Monthly Archives: August 2022

What I’ve been reading lately, part 44

Made in America — Bill Bryson

The USA-specific counterpart to Bryson’s celebration of the English language, Mother Tongue, it’s about twice as long as the original volume because it also contains an episodic and selective history of the USA, viewed from a linguistic perspective.

To my mind, this makes it even more fascinating than Mother Tongue, because it ticks an important box for me: I am not very interested in history per se, but I am very much interested in the history of things: history of music, history of science, history of football, what have you. And what really fascinates me is seeing how these various History Of X‘s intersect. For example, Harry Govier Seeley published his classic paper “On the classification of the fossil animals commonly named Dinosauria” in the same year as the Football League was created, Edison’s phonograph was first demonstrated in London, and Erik Satie’s Gymnopedie was published — 1888. Bryson is really good at tying together such disparate threads, and what emerges is a kind of synthesized picture of a nation through nearly 400 years. Continue reading

What I’ve been reading lately, part 43

The Constant Rabbit — Jasper Fforde

This is a novel that tries to get to grips with how things would actually work if there were anthropomorphic rabbits of the kind that turn up in fiction from Alice in Wonderland to Bugs Bunny. Rabbits are human-sized, walk upright and talk, and have a distinctive culture. They live uneasily alongside humans, using some of the same facilities but often pushed to the fringes of society, with obvious parallels to apartheid South Africa or some parts of the Deep South of the USA in the 1950s.
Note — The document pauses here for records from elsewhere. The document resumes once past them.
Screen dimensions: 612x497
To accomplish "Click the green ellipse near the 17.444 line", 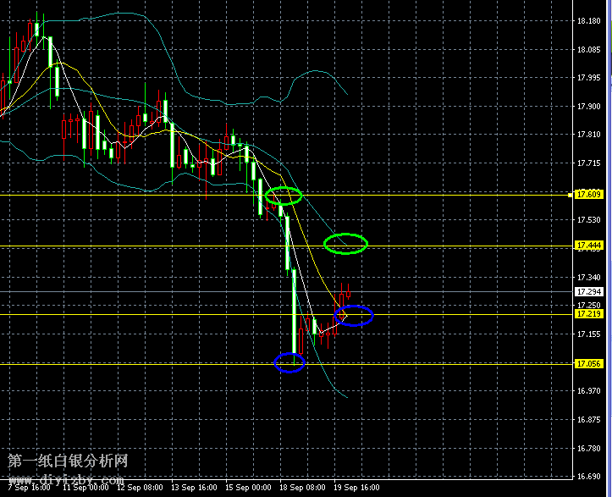I will 345,244.
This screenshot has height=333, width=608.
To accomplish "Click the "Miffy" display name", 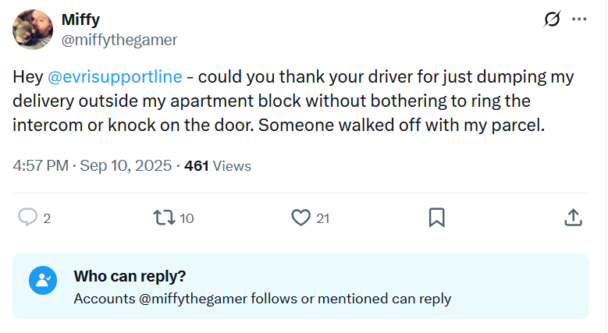I will pos(80,19).
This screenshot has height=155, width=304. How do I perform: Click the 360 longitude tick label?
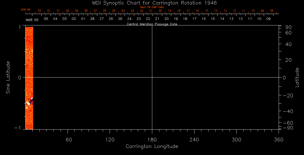279,139
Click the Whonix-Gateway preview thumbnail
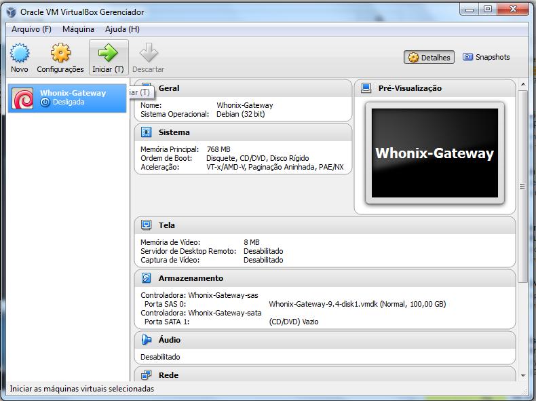Image resolution: width=536 pixels, height=401 pixels. click(434, 153)
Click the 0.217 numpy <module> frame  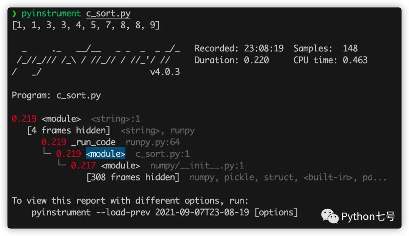pyautogui.click(x=120, y=166)
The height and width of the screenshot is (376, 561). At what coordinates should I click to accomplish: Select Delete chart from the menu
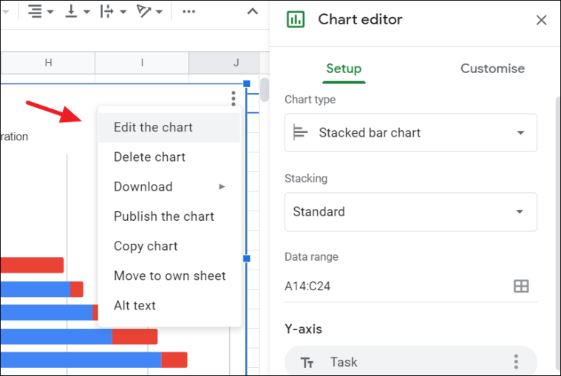pos(169,157)
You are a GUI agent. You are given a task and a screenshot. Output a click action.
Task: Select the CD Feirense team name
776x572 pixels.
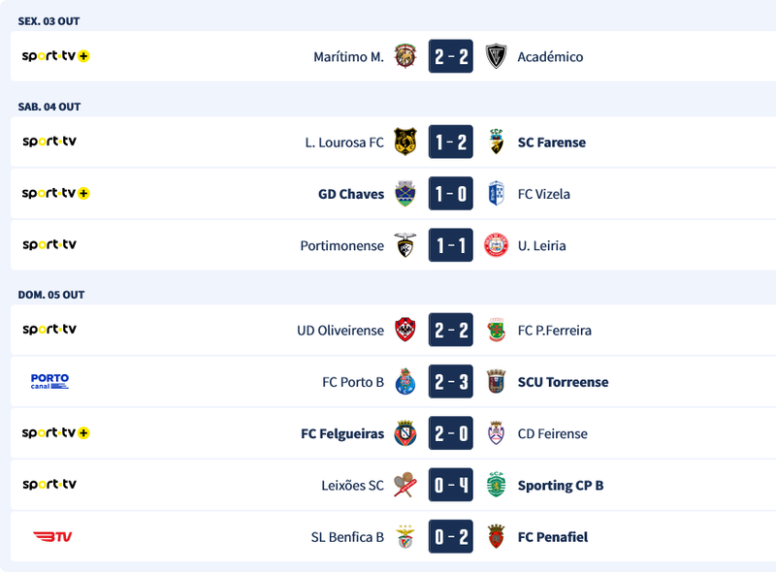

It’s an interesting setup, but Fforde doesn’t seem to know quite what he wants to do with it, so we end up with a plot that is half a story of Forbidden Love between man and rabbit, and half 1984-style surveillance dystopia. In the end it all rather comes crashing down. I feel like this could have been much better if the ideas has been left to brew for another six months before the actual writing began.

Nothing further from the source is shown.